It’s a sort of cat and mouse game that Amazon is playing with Flipkart.

In May, the global giant’s Indian arm had increased the referral rates it charges on sellers on its platform to 9 percent, prompting Flipkart too to announced similar steps.

Until then, Flipkart, the largest e-commerce platform in India was not charging any payment fees to its seller. However, when it announced payment fees, it was reported to be slightly higher than its competitors at Rs 15-Rs 30 per order depending on price of goods of sellers, reported Times of India.

The increase in sellers charges on Flipkart, after Amazon’s move earlier, was to be effective three days from now. Snapdeal, the other major e-commerce player, had then in fact cut its commission to sellers in a bid to buoy up its sales.

Amazon, however, has now gone ahead and slashed its sellers fees on smartphones and software by up to 7 percent. This would be effective from today (June 17) and would be applicable to a few categories such as electronics, personal computers, mobile devices, tablets, video games, video games consoles, music, musical instruments, educational and non-educational software, personal appliances, music. This was conveyed in an email to its sellers, reported the Economic Times.

What this reduction in sellers fees means is that sellers will now be able to pass on the reduced fees to consumers, thus benefiting the latter.

Amazon has not reduced the commission on lifestyle, apparel, fashion, home improvement and a few other categories.

Feeling the heat of the dominance of Chinese e-commerce giant Alibaba and US-based eBay on small items such as phone acccessories, Amazon had reduced its shipping costs on these items in the US, reported Business Standard.

What will happen next?

Flipkart, Snapdeal and Amazon are the largest players in the e-commerce space and compete closely with each other though Amazon leads the pack. In 2014-15, all three players had reported a combined loss of Rs 7,000 crore.

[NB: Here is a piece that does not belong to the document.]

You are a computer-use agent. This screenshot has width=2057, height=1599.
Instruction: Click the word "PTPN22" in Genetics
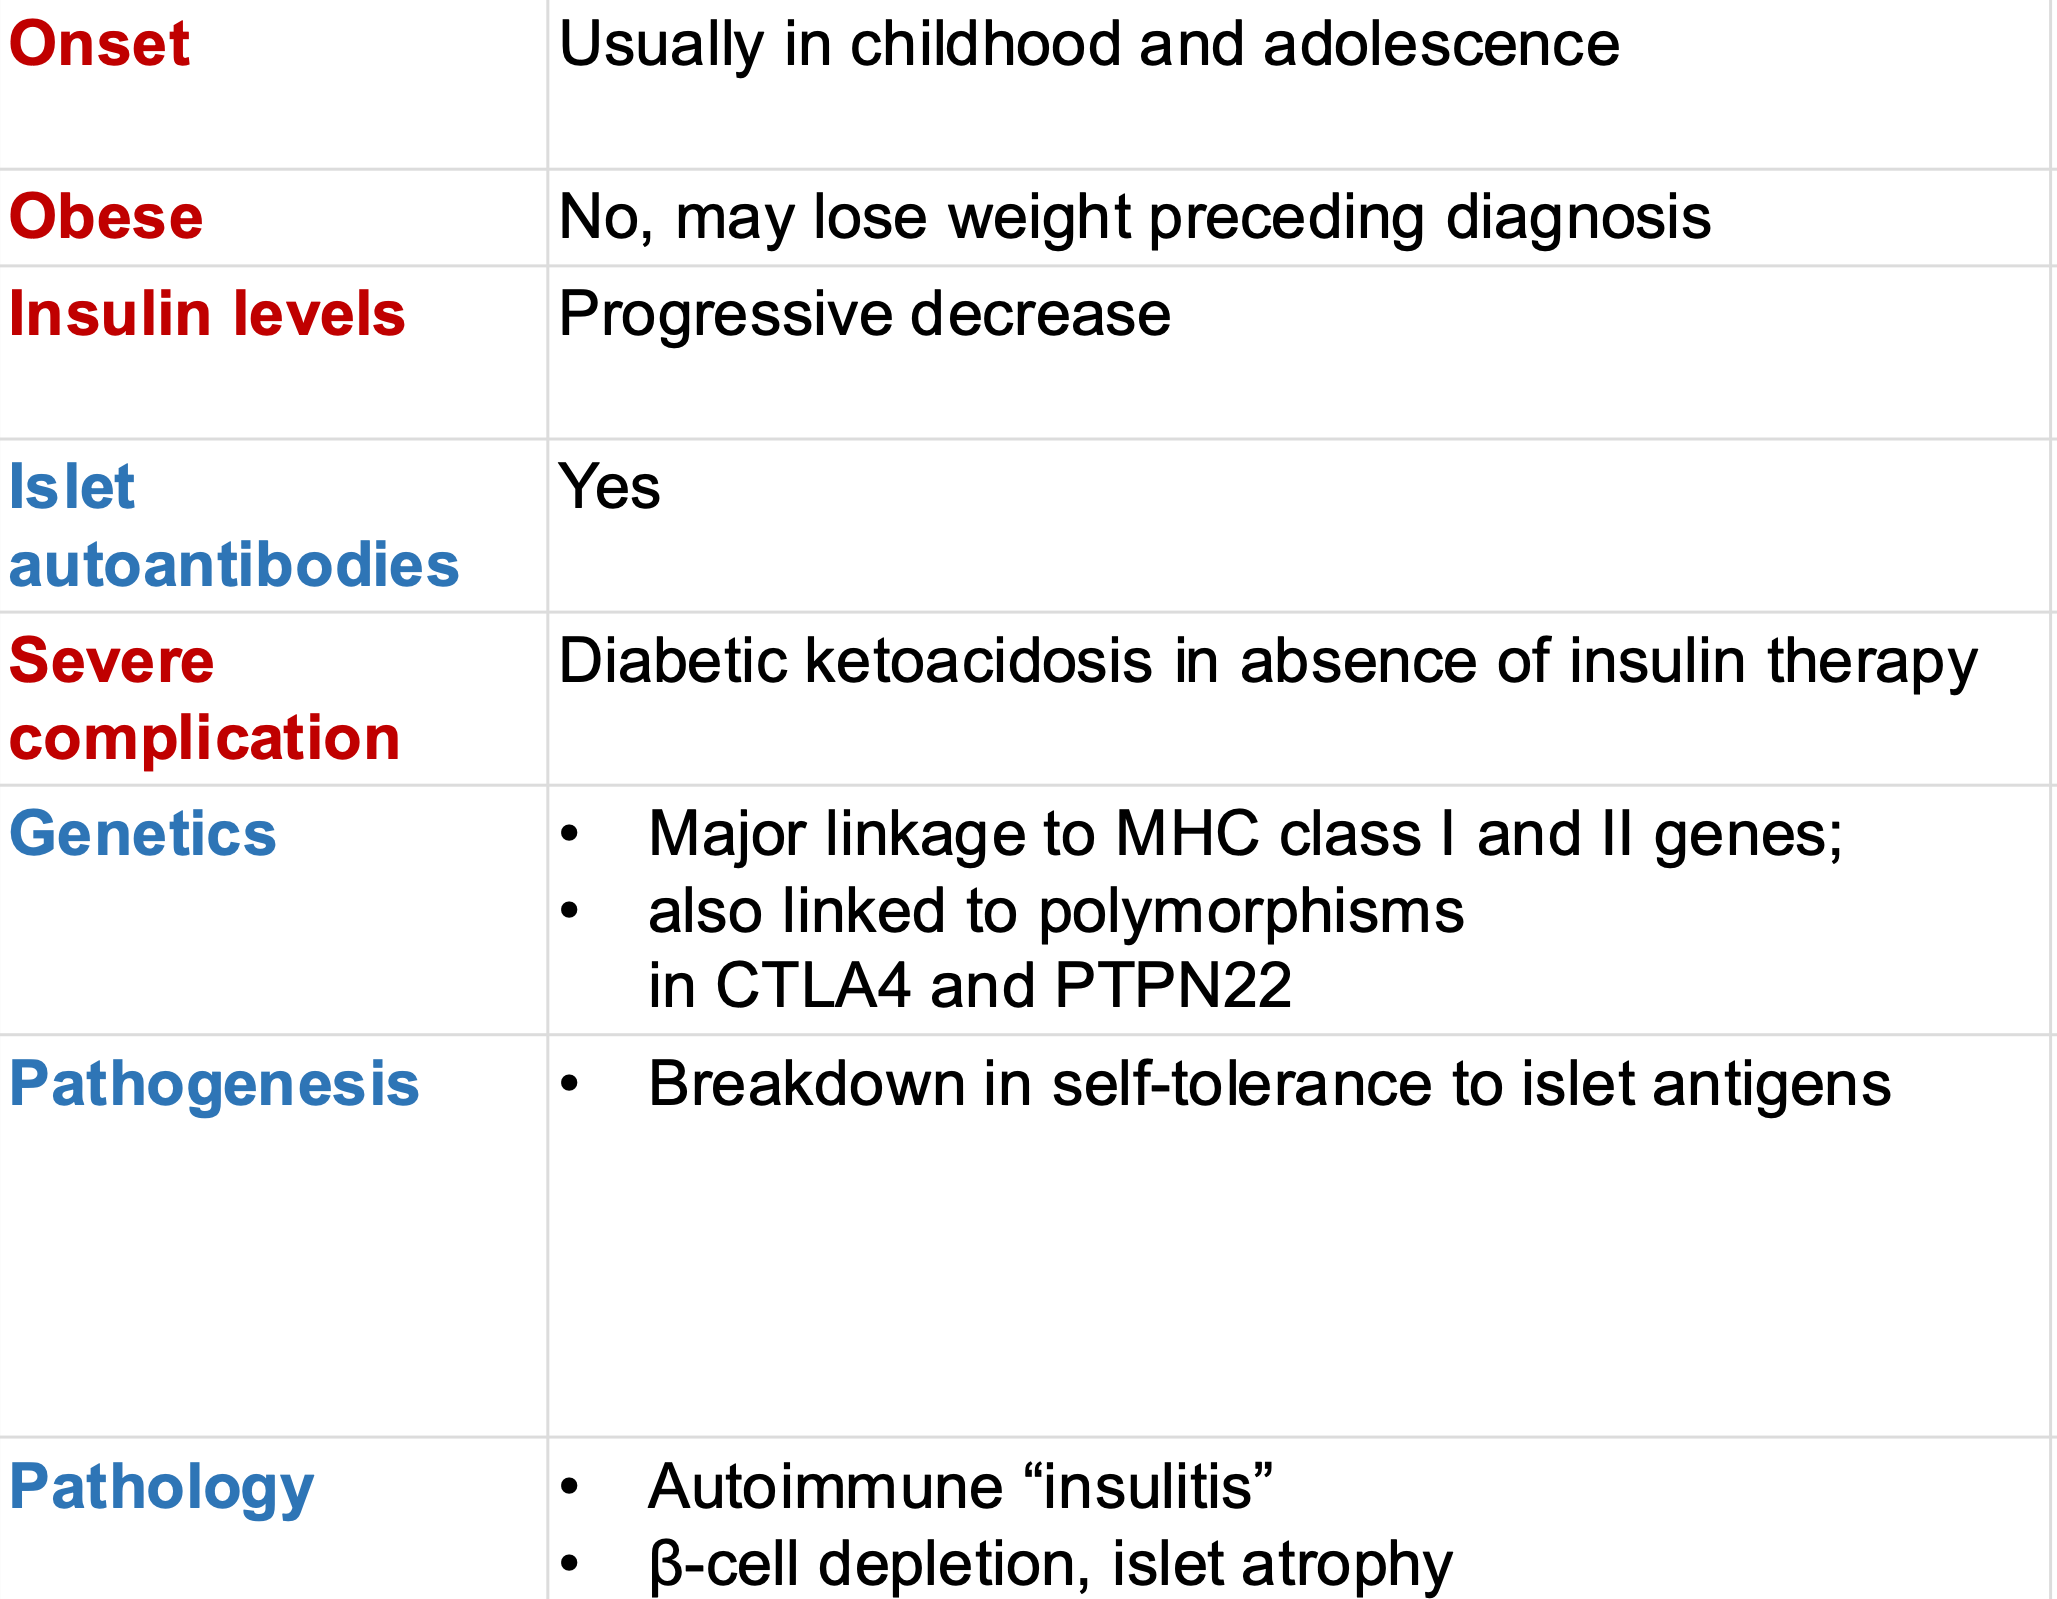1173,986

Amazon is rapidly extending its scope and usurping rapidly the space that the other two had.

Flipkart and Snapdeal, though numero unos as home-grown players in the e-commerce market are not at all profitable. Also, with the investors tightening their purse strings and funding narrowing down, they are on a tight leash.

Meanwhile, Amazon India is getting funds from its US parent, with its chief Jeff Bezos announcing this month he has earmarked $3 billion more for operations here. Including the incremental amount, the company’s total investment in the country will be $5 billion.

“…The investment will go towards enhancing our customer and seller experience, as we have done over the past three years,” Amazon India managing director Amit Agarwal had said in an interview.

With this latest move, Amazon expects its business in India to be its leading market overtaking its other foreign markets like Japan, Germany and UK.

Where will that leave Flipkart and Snapdeal? More importantly, will Flipkart be forced to roll back its intended payment fees on sellers due three days from now?

Interesting times indeed in the Indian e-commerce.